You could potentially narrow it down a little bit by taking Express out of the equation. As far as I know, Express doesn't play on the browser. You could use Express to serve static content or a blog or an API but you would need to supplement it with something like Backbone or Ember on the client to build something like gmail or trello.
And while you could use Meteor (or, I'm sure, Derby) for a static website, that's obviously not what it's designed for. I've never tried it, though. I'm sure it would be a real beautiful experience.
My favourite is Locomotive.js [1] (extends express.js) simply because it doesn't try to do too much, it just gives you a solid base and you're free to use whatever parts you need.
Another that shows promise is Flatiron.js [2], but I haven't had a chance to play with it yet.
Geddy (http://geddyjs.org/) also looks promising. MVC, generators, etc - RoR-ish. Haven't done more than play around with it, but it seems fairly comfortable. That said, also young and light on docs right now (though they have a decent intro tutorial).
It seems to me that what is missing is a clear winner. Sure, competition from a number of different fronts is really great, but I think what made Java tick for a long time was JBoss and Spring. For Ruby, it is Rails. I'm sure Python has Django and others.

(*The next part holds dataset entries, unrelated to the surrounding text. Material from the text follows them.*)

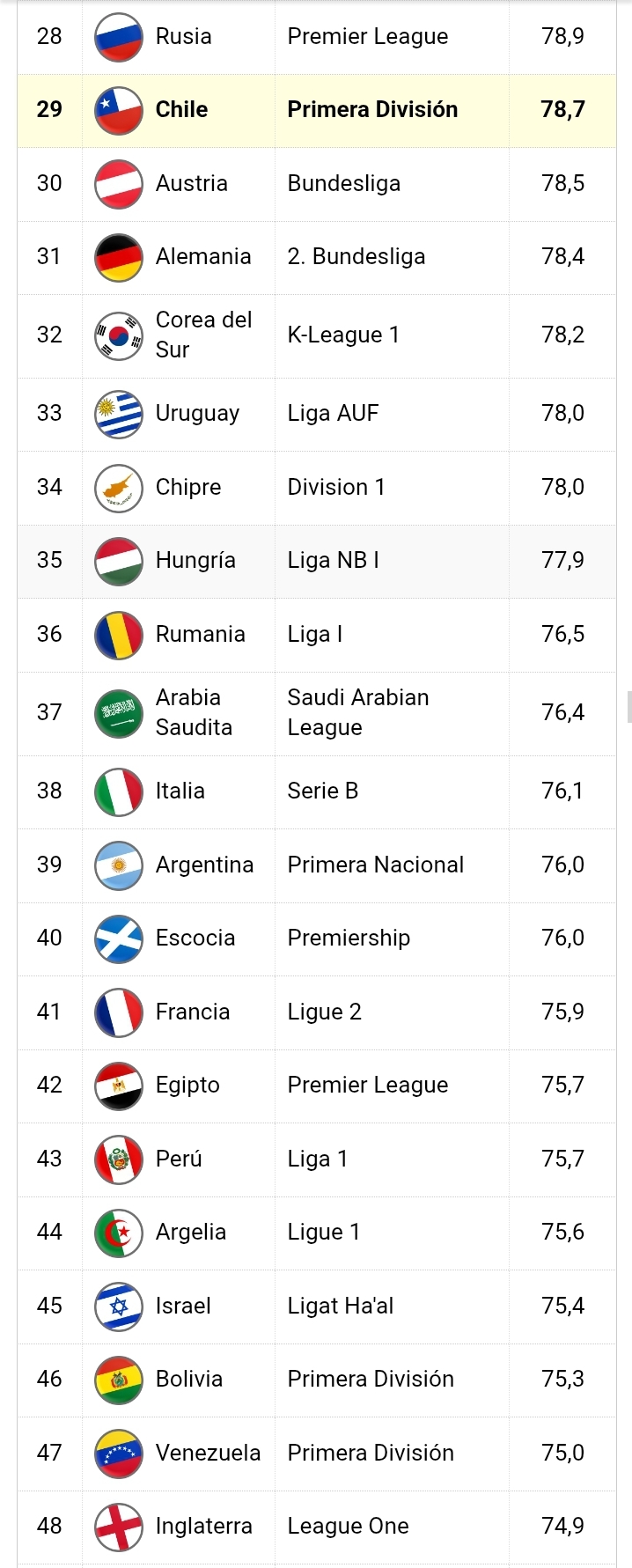
Task: Select the Hungría row rating 77,9
Action: click(x=562, y=560)
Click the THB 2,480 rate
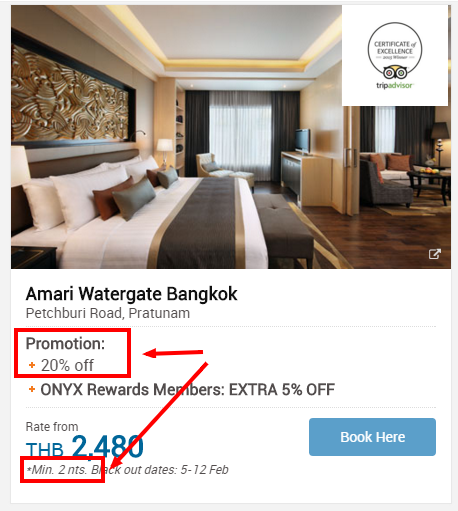458x511 pixels. click(85, 446)
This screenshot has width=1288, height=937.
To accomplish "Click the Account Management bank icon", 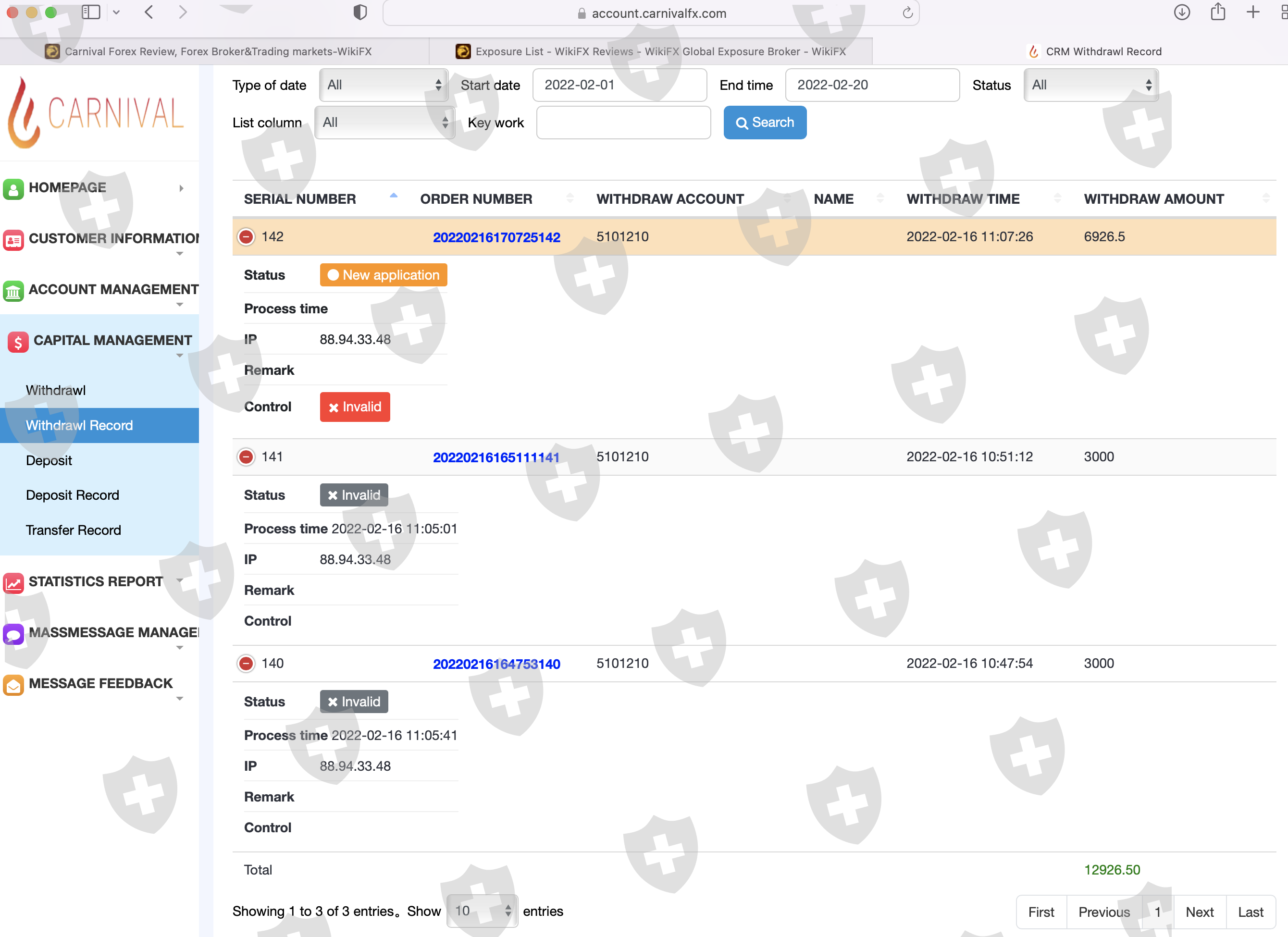I will (x=13, y=290).
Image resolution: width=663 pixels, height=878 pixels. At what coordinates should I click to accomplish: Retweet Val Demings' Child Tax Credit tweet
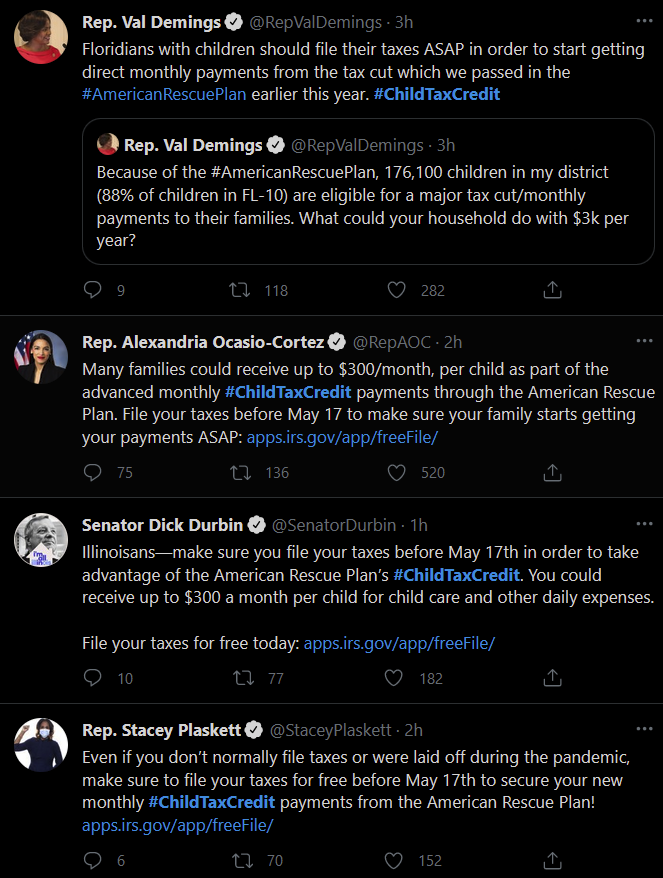pyautogui.click(x=240, y=289)
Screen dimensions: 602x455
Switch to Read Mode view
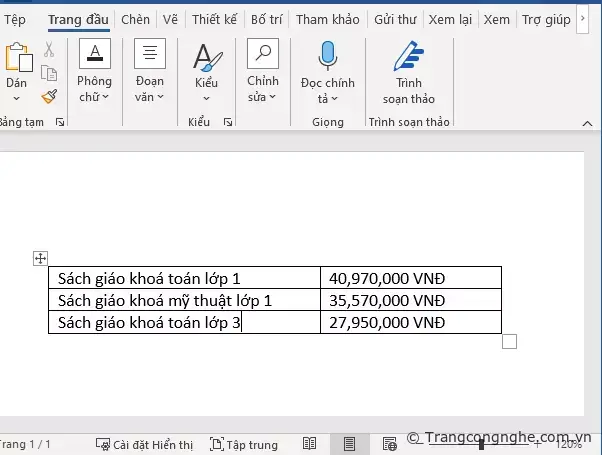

Clearly lots of people are working on it, but a powerhouse framework for NodeJS just hasn't surfaced quite yet. The OP's mention of security being bolted on as an afterthought really is something that makes me shudder. I can't imagine building a large scale public facing system without method level access control. I fear a whole new generation of injection type attacks against NodeJS frameworks.
While it is fun to play with all the shiny new NodeJS toys, I don't see why sticking with tried and true on the backend (take your pick of Python / Ruby / Java) is such a big deal. A lot of the cool features that are being touted in the NodeJS frameworks have been already done elsewhere for much longer.
For me, I've really successfully used NodeJS in one area where it really shines... scraping web pages... but that is simply because working with a jquery-like interface to the DOM, on the server side, is amazing.
In the end, it seems like if you're bootstrapping a company / product (like many of us here are) and trying to pick what to use for your base platform, the obvious choice is building features instead of building frameworks. This means you stick with the tried and true and hope that in the future, the shiny new toys mature a bit more before you go down that path.